• **PASSAGE FOR REVIEW**:
________________________________________
30 Rock: "Jalisa"
A few orders of business to get out of the way before digging into this week’s episode:
• Tonight, Nathan Rabin is out catching a small-venue hip-hop show by a semi-major artist he doesn’t really like, so I’m filling in for him. I apologize in advance.
• After Louisiana Governor Bobby Jindal’s hilariously feeble Republican response to President Obama’s non-State Of The Union address, virtually everyone in the blogosphere, the Twitterverse, and other annoyingly named communities on the Interwebs was comparing his boyish Southern lilt to Kenneth The Page on 30 Rock. As Kenneth, Jack McBrayer issued a quick and very funny response on Jimmy Fallon’s show-to-be. You can find that here.
• In light of tonight’s episode and its references to our current economic crisis, I feel obligated to direct you to Louis C.K.’s brilliant appearance on Conan, which has become something of a viral sensation this week. Much needed perspective about the troubled times in which we live.
I now confess that the bullet points above are something of a stall tactic, because I didn’t think tonight’s episode, “Jalisa,” was up to 30 Rock’s high standards. (Ditto Season Three in general, which has been maddeningly uneven. Has a complete episode—funny A, B, and C plots, all tying together harmoniously in the end—even happened yet?) The show’s glancing commentary on the economic meltdown kept it from flying off the rails entirely, but even that was courtesy of a Tracy Jordan C-plot that would normally serve as a frivolous throwaway.
The big problem was another go-nowhere thread with Jack and Elisa, the Puerto Rican spitfire played by Salma Hayek. The concept of rich, superficial, commitment-phobic workaholic Jack falling for his exact opposite isn’t a bad one, but Hayek’s run has been more or less a wash. Baldwin and Hayek are an odd couple, to be sure, but they don’t have much chemistry together and Hayek has never struck me as a particularly good comedienne. Her default mode is to turn up the volume when she’s supposed to be funny. Tonight, Jack tried to take their relationship to the next level—not engagement, not moving in together, but something Liz did in the mid-‘90s—but business predictably lures him away. He tries to win back Elisa with the grand cinematic gesture of chasing her down at the airport—something Ross did for Rachel on Friends and Liz did in real life (“I wolfed a Teamster sandwich for you” is one of my favorite Liz Lemon moments ever)—but to no avail. Count me relieved that we’re moving on.
________________________________________
• **WHAT TO WORK ON**:
**1.** In the review of the 30 Rock episode "Jalisa," which actress plays Elisa?
**2.** Which 30 Rock characters does the review of "Jalisa" mention by name?

• **COLLECTED DATA**:
________________________________________
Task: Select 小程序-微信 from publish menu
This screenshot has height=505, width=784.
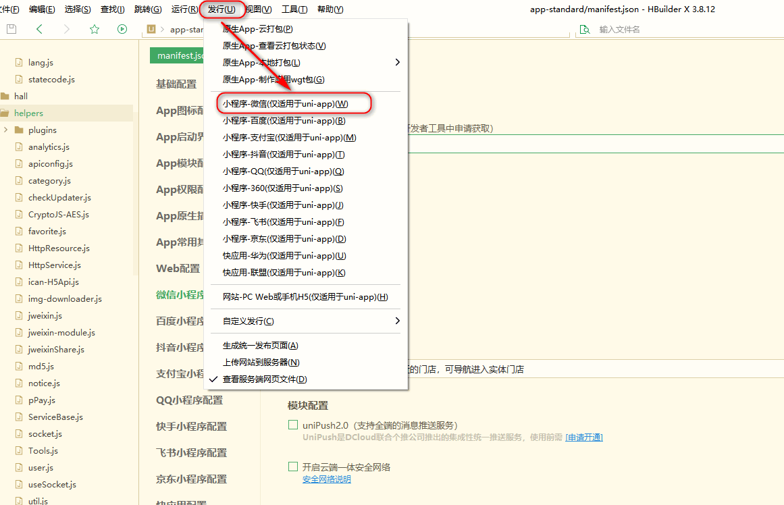Action: pyautogui.click(x=286, y=104)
________________________________________
• **RESPONSES IN ORDER**:
**1.** Salma Hayek

**2.** Kenneth The Page, Tracy Jordan, Jack, Elisa, Liz Lemon